Patients taking Pharvaris’ preventative oral medicine for hereditary angioedema (HAE) experienced an 84.5% reduction in monthly attacks during a phase 2 study. The results represent a comeback for the medicine, which was placed on a clinical hold by the FDA last year.
Pharvaris said Wednesday that an immediate-release capsule version of deucrictibant achieved the primary endpoint of the midstage CHAPTER-1 trial, which was testing whether the oral therapy could serve as a long-term prophylaxis against angioedema attacks for patients with type 1 and 2 of the condition. The 34 patients were randomized to receive one of two doses—or placebo—for 12 weeks.
The primary endpoint was the number of confirmed HAE attacks during the treatment period. Deucrictibant achieved an 84.5% reduction on this measure when compared to placebo with the 40-mg daily dose.
The therapy also reduced the severity of attacks and decreased the number of attacks that had to be treated with on-demand medication, which were the trial’s secondary endpoints.
Pharvaris said that the med was well tolerated through the 12 weeks of the study and that there were no serious adverse events or severe treatment-emergent adverse events and no adverse events that led to discontinuation.
Chief Medical Officer Peng Lu, M.D., Ph.D., touted the results as proof that deucrictibant can reduce the treatment burden for patients with HAE. The condition is characterized by recurrent episodes of severe swelling of the limbs, face, intestinal tract and airway.

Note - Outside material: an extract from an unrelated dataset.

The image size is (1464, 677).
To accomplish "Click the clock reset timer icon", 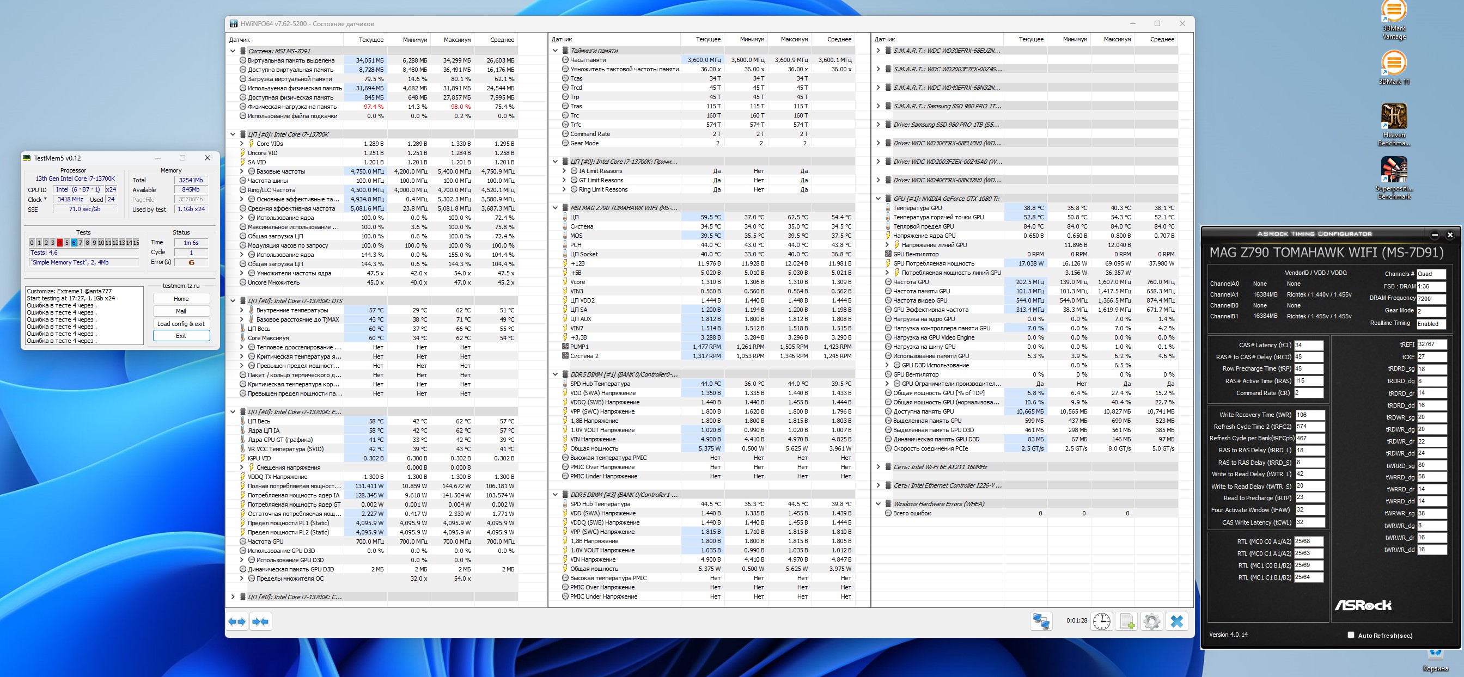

“The HAE community is seeking highly effective, well-tolerated and less burdensome therapies. The CHAPTER-1 data represent an important step forward in the evolution of HAE treatment,” said Marc A. Riedl, M.D., who served as principal investigator on the trial. He is also a professor of medicine at the Angioedema Center at the University of California, San Diego.
Pharvaris did not lay out the specific next steps for deucrictibant, an oral bradykinin B2 receptor antagonist, besides noting that the results will be submitted to the FDA.
The clinical win comes just under six months after the FDA lifted its hold on the use of deucrictibant as an on-demand treatment in the U.S. Pharvaris had to complete a 26-week rodent toxicology study to get the trial back on track in the U.S. but continued with the research elsewhere. The prophylaxis remains on clinical hold however Pharvaris was able to initiate the study globally.
Two oral versions of deucrictibant—a capsule for rapid onset to treat acute attacks and an extended-release pill for prophylaxis—are being developed with the goal of reducing the treatment burden for patients with HAE. The extended-release pill is being tested in a phase 1 program.